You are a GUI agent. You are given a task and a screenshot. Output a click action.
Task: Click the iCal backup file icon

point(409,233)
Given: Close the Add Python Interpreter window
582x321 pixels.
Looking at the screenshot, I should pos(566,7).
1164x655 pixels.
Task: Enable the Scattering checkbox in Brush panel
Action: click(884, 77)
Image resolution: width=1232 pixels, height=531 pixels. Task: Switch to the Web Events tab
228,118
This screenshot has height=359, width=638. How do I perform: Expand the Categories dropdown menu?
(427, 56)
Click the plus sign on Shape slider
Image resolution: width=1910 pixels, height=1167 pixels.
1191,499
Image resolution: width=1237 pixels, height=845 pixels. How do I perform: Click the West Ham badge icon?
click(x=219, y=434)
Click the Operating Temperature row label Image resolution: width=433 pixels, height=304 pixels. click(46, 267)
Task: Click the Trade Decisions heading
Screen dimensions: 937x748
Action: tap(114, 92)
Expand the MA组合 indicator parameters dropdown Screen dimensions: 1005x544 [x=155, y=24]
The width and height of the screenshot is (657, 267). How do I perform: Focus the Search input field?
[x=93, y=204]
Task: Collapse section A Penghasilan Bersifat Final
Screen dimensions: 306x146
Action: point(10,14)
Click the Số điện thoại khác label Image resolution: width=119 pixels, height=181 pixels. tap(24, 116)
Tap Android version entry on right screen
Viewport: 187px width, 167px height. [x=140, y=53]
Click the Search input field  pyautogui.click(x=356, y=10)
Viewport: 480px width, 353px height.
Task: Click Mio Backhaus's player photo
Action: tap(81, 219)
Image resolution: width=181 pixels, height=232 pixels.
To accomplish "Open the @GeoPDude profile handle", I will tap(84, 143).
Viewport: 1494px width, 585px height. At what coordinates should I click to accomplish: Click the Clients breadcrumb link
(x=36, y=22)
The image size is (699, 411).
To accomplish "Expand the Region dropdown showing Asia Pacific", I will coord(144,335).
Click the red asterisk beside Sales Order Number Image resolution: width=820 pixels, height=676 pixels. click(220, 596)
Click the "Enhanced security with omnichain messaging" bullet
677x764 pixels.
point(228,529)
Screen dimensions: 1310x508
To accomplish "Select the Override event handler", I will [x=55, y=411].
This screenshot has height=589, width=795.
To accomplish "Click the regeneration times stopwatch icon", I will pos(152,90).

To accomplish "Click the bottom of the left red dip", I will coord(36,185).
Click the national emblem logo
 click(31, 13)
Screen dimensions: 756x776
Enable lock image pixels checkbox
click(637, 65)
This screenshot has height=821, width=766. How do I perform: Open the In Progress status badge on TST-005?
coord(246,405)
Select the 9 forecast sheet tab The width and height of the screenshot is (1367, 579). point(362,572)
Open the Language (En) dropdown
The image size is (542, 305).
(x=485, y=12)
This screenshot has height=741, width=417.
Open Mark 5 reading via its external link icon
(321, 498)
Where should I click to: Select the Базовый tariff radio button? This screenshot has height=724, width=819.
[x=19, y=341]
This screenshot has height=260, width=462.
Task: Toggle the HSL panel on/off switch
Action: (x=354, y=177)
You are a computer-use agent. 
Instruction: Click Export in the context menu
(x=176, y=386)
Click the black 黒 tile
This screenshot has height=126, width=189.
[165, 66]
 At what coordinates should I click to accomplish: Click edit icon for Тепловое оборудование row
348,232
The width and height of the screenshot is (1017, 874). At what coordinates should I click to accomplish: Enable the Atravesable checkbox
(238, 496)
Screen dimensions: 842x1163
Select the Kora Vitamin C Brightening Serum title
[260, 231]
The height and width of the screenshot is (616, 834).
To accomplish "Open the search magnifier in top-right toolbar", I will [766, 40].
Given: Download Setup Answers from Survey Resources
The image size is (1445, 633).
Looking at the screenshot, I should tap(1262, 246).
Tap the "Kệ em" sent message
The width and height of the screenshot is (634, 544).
=======
# Work task:
Please output the material above exactly as it reads.

# Task result:
You are a GUI agent. You are given a task and a screenshot. Output a click action.
Task: Click the iCal backup file icon

point(409,233)
Given: Close the Add Python Interpreter window
582x321 pixels.
Looking at the screenshot, I should pos(566,7).
1164x655 pixels.
Task: Enable the Scattering checkbox in Brush panel
Action: click(884, 77)
Image resolution: width=1232 pixels, height=531 pixels. Task: Switch to the Web Events tab
228,118
This screenshot has height=359, width=638. How do I perform: Expand the Categories dropdown menu?
(427, 56)
Click the plus sign on Shape slider
Image resolution: width=1910 pixels, height=1167 pixels.
1191,499
Image resolution: width=1237 pixels, height=845 pixels. How do I perform: Click the West Ham badge icon?
click(x=219, y=434)
Click the Operating Temperature row label Image resolution: width=433 pixels, height=304 pixels. click(46, 267)
Task: Click the Trade Decisions heading
Screen dimensions: 937x748
Action: tap(114, 92)
Expand the MA组合 indicator parameters dropdown Screen dimensions: 1005x544 [x=155, y=24]
The width and height of the screenshot is (657, 267). How do I perform: Focus the Search input field?
[x=93, y=204]
Task: Collapse section A Penghasilan Bersifat Final
Screen dimensions: 306x146
Action: point(10,14)
Click the Số điện thoại khác label Image resolution: width=119 pixels, height=181 pixels. tap(24, 116)
Tap Android version entry on right screen
Viewport: 187px width, 167px height. [x=140, y=53]
Click the Search input field  pyautogui.click(x=356, y=10)
Viewport: 480px width, 353px height.
Task: Click Mio Backhaus's player photo
Action: tap(81, 219)
Image resolution: width=181 pixels, height=232 pixels.
To accomplish "Open the @GeoPDude profile handle", I will tap(84, 143).
Viewport: 1494px width, 585px height. At what coordinates should I click to accomplish: Click the Clients breadcrumb link
(x=36, y=22)
The image size is (699, 411).
To accomplish "Expand the Region dropdown showing Asia Pacific", I will coord(144,335).
Click the red asterisk beside Sales Order Number Image resolution: width=820 pixels, height=676 pixels. click(220, 596)
Click the "Enhanced security with omnichain messaging" bullet
677x764 pixels.
point(228,529)
Screen dimensions: 1310x508
To accomplish "Select the Override event handler", I will [x=55, y=411].
This screenshot has height=589, width=795.
To accomplish "Click the regeneration times stopwatch icon", I will pos(152,90).

To accomplish "Click the bottom of the left red dip", I will coord(36,185).
Click the national emblem logo
 click(31, 13)
Screen dimensions: 756x776
Enable lock image pixels checkbox
click(637, 65)
This screenshot has height=821, width=766. How do I perform: Open the In Progress status badge on TST-005?
coord(246,405)
Select the 9 forecast sheet tab The width and height of the screenshot is (1367, 579). point(362,572)
Open the Language (En) dropdown
The image size is (542, 305).
(x=485, y=12)
This screenshot has height=741, width=417.
Open Mark 5 reading via its external link icon
(321, 498)
Where should I click to: Select the Базовый tariff radio button? This screenshot has height=724, width=819.
[x=19, y=341]
This screenshot has height=260, width=462.
Task: Toggle the HSL panel on/off switch
Action: (x=354, y=177)
You are a computer-use agent. 
Instruction: Click Export in the context menu
(x=176, y=386)
Click the black 黒 tile
This screenshot has height=126, width=189.
[165, 66]
 At what coordinates should I click to accomplish: Click edit icon for Тепловое оборудование row
348,232
The width and height of the screenshot is (1017, 874). At what coordinates should I click to accomplish: Enable the Atravesable checkbox
(238, 496)
Screen dimensions: 842x1163
Select the Kora Vitamin C Brightening Serum title
[260, 231]
The height and width of the screenshot is (616, 834).
To accomplish "Open the search magnifier in top-right toolbar", I will [766, 40].
Given: Download Setup Answers from Survey Resources
The image size is (1445, 633).
Looking at the screenshot, I should tap(1262, 246).
Tap the "Kệ em" sent message
The width and height of the screenshot is (634, 544).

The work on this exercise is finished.